Task
Extract every line of the material below, from the line containing "Expand the Go基础 bookmark node" down to the line containing "coord(344,49)", and copy each one word for word without the pictures.

Records provided
<<<<
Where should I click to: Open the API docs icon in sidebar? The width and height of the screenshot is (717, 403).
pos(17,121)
>>>>
<<<<
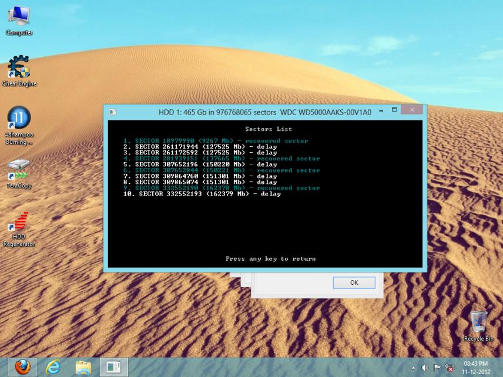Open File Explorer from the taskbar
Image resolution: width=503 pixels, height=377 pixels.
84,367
>>>>
<<<<
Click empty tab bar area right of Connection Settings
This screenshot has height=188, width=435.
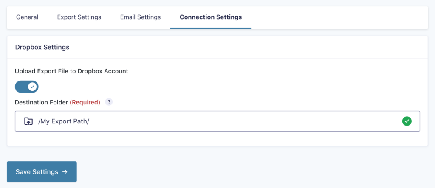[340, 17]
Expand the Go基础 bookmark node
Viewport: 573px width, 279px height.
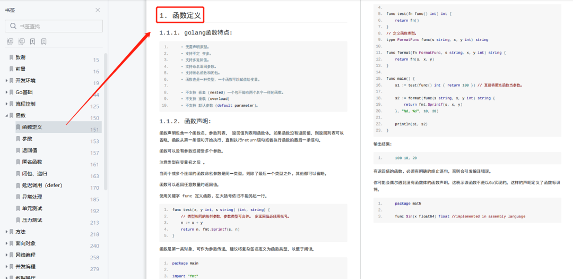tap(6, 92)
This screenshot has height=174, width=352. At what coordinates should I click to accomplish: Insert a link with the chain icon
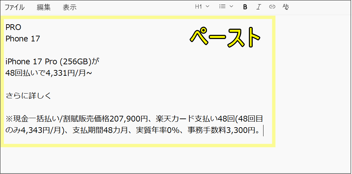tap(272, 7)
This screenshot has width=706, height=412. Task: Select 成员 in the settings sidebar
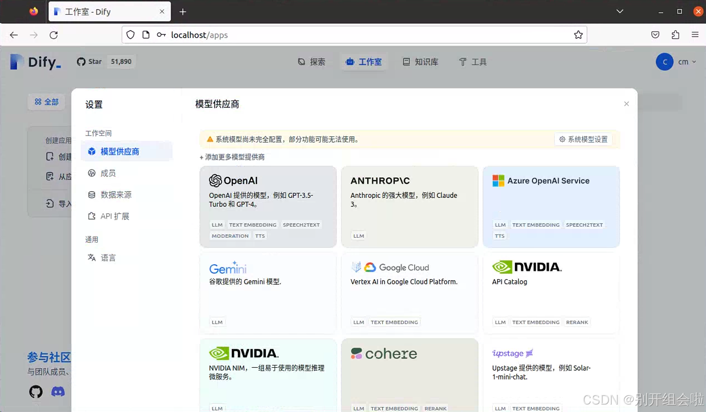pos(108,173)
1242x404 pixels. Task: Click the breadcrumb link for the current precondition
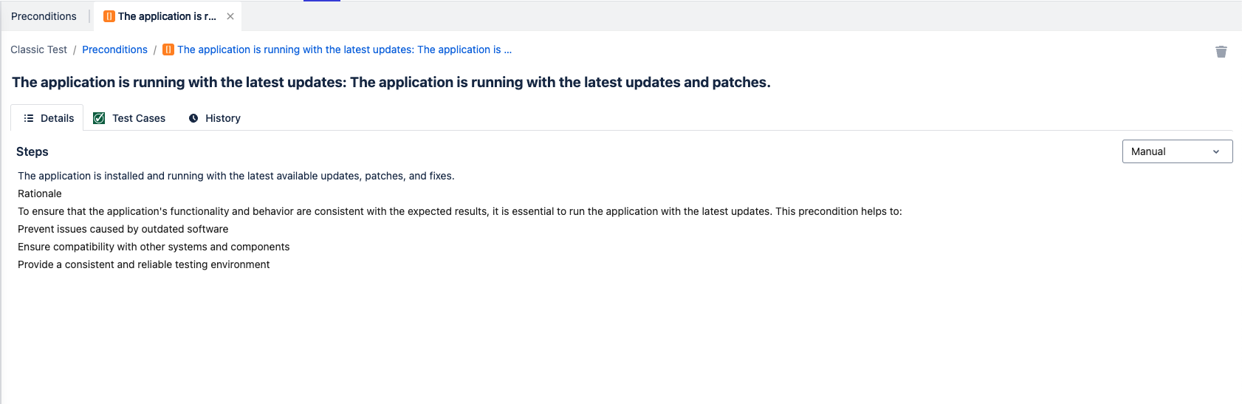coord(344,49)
>>>>
Result of the task
Expand the Go基础 bookmark node
Viewport: 573px width, 279px height.
tap(6, 92)
This screenshot has height=174, width=352. At what coordinates should I click to accomplish: Insert a link with the chain icon
tap(272, 7)
This screenshot has width=706, height=412. Task: Select 成员 in the settings sidebar
pos(108,173)
1242x404 pixels. Task: Click the breadcrumb link for the current precondition
coord(344,49)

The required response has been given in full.